1. ## Pre-Calculus Homework Help: Deaing with functions and the average rate of change

I've been stuck on this one problem for a good hour and I just don't understand how to solve it. The directions are as follows: For the following exercises, find the average rate of change of each function on the interval specified for real numbers b or h in simplest form.

11) a(t) = 1/t+4 on [9, 9+h]

I know the answer is -1/13(13+h), though I don't understand why that is.
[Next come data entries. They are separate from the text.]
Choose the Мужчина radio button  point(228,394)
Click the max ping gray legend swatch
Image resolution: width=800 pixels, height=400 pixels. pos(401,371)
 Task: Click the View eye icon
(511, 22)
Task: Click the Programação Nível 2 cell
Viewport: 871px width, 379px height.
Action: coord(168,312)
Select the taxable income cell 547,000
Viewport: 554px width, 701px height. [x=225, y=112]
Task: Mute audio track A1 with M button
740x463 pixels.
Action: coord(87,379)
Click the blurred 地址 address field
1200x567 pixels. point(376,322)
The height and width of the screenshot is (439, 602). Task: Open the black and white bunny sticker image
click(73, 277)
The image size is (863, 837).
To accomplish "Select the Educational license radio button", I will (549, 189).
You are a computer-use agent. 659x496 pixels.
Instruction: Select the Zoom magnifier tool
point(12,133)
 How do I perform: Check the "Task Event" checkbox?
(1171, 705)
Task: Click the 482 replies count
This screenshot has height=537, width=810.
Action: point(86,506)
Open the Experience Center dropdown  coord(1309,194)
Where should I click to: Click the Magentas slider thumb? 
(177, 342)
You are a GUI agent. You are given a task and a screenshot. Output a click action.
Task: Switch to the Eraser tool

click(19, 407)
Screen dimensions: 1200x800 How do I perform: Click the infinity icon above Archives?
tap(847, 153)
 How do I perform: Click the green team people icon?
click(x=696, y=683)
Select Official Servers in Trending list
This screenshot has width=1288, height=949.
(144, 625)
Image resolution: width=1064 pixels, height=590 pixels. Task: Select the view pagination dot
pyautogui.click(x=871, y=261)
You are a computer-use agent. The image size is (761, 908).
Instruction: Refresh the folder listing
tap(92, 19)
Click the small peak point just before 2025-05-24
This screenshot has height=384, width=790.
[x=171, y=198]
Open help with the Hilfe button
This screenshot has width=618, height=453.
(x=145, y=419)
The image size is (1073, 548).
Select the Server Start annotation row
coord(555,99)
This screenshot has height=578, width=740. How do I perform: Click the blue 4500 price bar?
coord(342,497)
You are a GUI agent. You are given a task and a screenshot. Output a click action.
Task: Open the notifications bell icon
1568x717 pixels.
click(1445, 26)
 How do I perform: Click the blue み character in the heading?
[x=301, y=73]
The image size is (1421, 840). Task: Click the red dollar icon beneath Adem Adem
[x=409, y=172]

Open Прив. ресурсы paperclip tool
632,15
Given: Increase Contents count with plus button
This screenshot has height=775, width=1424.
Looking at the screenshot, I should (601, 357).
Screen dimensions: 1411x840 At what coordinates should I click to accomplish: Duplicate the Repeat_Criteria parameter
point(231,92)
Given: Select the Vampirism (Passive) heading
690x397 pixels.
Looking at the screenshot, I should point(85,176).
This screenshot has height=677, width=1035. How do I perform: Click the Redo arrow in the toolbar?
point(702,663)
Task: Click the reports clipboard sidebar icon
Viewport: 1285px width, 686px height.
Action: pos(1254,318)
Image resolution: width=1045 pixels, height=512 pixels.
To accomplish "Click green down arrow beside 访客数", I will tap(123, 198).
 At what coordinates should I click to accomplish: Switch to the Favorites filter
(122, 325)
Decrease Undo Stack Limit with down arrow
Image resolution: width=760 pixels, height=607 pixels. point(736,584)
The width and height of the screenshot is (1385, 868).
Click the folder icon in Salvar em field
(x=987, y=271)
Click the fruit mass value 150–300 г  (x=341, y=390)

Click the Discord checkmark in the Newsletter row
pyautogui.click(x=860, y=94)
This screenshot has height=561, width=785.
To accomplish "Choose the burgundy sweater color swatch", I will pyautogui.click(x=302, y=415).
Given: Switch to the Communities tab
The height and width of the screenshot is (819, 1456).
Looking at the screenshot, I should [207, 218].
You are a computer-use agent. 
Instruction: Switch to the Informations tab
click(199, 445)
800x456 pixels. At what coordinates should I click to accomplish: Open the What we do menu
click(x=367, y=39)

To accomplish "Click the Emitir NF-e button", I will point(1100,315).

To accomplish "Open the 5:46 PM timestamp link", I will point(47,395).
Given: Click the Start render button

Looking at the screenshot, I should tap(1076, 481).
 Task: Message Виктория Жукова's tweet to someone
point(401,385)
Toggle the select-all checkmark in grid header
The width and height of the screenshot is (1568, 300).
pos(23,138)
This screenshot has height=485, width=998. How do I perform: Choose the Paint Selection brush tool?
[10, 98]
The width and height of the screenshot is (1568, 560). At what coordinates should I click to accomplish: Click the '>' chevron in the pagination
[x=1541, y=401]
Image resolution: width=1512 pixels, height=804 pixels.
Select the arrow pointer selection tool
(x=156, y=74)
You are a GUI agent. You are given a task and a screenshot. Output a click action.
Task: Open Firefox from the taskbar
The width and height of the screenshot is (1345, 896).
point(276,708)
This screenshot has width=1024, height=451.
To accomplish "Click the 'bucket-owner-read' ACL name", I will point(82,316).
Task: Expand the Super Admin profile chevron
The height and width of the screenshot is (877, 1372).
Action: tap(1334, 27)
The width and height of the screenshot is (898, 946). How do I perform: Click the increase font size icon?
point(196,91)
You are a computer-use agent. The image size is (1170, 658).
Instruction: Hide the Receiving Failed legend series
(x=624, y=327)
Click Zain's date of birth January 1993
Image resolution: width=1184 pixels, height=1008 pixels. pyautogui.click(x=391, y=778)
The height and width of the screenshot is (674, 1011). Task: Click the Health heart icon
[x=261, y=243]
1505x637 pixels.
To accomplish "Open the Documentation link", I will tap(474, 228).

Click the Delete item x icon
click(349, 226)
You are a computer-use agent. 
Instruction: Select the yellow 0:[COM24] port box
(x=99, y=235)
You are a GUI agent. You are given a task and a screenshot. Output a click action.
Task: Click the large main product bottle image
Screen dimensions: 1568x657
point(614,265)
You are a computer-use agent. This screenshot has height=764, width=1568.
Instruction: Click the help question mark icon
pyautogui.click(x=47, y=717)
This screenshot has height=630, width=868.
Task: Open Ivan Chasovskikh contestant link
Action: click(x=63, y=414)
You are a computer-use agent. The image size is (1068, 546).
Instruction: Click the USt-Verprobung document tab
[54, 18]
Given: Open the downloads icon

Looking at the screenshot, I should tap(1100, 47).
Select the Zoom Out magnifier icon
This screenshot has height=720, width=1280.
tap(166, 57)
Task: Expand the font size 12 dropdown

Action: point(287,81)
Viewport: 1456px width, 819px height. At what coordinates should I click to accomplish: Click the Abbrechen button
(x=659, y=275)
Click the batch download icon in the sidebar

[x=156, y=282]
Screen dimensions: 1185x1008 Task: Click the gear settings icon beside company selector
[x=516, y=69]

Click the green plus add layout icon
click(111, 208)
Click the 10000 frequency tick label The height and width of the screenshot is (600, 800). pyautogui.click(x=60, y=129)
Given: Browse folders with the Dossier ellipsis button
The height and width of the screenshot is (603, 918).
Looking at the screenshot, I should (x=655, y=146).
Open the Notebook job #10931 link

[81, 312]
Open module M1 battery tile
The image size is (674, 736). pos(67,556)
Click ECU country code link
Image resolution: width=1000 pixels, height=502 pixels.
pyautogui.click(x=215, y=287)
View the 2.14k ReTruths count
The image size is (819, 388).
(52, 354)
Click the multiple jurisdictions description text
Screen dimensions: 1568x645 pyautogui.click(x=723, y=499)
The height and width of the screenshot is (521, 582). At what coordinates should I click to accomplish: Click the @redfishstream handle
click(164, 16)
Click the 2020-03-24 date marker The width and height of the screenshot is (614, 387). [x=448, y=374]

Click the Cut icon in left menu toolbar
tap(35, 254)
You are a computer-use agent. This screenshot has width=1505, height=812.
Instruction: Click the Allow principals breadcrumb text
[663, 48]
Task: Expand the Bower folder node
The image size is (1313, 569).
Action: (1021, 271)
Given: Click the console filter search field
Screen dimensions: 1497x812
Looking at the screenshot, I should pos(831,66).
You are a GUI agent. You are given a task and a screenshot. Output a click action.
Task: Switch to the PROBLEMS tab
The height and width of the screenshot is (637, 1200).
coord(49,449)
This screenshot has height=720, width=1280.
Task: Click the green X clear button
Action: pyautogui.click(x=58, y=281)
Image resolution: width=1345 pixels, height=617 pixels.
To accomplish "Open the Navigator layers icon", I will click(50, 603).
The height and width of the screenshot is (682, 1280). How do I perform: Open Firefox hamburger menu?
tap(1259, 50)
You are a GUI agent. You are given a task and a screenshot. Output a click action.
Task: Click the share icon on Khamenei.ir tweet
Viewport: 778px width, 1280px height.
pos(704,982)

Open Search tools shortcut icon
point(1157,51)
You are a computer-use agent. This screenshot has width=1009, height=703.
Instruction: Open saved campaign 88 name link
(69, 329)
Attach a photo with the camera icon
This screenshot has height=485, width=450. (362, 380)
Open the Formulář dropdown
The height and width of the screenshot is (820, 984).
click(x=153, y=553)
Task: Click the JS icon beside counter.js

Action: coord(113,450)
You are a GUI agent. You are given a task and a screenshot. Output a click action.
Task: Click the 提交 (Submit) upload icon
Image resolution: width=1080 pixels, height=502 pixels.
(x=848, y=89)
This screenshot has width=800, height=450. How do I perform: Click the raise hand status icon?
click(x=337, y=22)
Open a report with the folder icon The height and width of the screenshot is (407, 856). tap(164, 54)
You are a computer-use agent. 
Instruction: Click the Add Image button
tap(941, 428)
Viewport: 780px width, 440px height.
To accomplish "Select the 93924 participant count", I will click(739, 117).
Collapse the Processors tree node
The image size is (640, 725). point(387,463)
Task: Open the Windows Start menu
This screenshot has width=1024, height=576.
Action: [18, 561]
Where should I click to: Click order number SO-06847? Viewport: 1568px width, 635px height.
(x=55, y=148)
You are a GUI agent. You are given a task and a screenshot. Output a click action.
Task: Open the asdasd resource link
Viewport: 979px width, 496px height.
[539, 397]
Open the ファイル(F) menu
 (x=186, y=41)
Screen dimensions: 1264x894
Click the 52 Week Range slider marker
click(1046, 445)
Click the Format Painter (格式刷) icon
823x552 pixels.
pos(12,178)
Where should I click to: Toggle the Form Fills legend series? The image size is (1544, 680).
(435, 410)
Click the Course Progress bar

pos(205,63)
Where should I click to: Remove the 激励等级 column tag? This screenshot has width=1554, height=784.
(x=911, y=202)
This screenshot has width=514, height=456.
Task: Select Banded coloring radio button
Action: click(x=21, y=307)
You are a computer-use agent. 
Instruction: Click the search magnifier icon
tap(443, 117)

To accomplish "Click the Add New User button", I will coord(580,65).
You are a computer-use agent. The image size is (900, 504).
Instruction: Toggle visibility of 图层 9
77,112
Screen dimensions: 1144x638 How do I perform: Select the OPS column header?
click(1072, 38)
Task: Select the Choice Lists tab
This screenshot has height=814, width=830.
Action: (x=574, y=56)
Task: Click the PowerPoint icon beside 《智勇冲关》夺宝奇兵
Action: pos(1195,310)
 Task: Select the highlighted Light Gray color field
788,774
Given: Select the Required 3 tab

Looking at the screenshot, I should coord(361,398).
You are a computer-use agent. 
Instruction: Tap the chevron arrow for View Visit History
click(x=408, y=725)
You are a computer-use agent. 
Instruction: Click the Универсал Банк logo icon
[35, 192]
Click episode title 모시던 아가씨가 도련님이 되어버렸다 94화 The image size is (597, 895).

I would appreciate a step-by-step explanation.

2. ## Re: Pre-Calculus Homework Help: Deaing with functions and the average rate of change

Originally Posted by reina
I've been stuck on this one problem for a good hour and I just don't understand how to solve it. The directions are as follows: For the following exercises, find the average rate of change of each function on the interval specified for real numbers b or h in simplest form.

11) a(t) = 1/t+4 on [9, 9+h]

I know the answer is -1/13(13+h), though I don't understand why that is. I would appreciate a step-by-step explanation.
the average rate of change of a function over $[t_1,t_2]$ is given by

$\bar{v} = \dfrac{f(t_2) - f(t_1)}{t_2-t_1}$

in this case

$\bar{v} = \dfrac{\frac{1}{(9+h)+4}-\frac{1}{9+4}}{(9+h)-9} = \dfrac{13-(13+h)}{13(13+h)h} = -\dfrac{1}{13(13+h)}$

3. ## Re: Pre-Calculus Homework Help: Deaing with functions and the average rate of change

Just an addendum to romsek's answer. His "13+ h" is, of course, (9+ h)+ 4= (9+ 4)+ h= 13+ h. Further, to subtract the fractions $\frac{1}{(9+ h)+ 4}- \frac{1}{9+ 4}= \frac{1}{13+ h}- \frac{1}{13}$ you need to get the "common denominator", 13(13+ h) by multiplying numerator and denominator of the $\frac{1}{13+ h}$ by 13 and the numerator and denominator of $\frac{1}{13}$ by 13+ h:
$\frac{13}{13(13+ h)}- \frac{13+ h}{13(13+h)}= \frac{13- 13- h}{13(13+ h)}= \frac{-h}{13(13+ h)}$

Dividing that by (13+ h)- 13= h gives $\frac{-1}{13(13+ h)}$.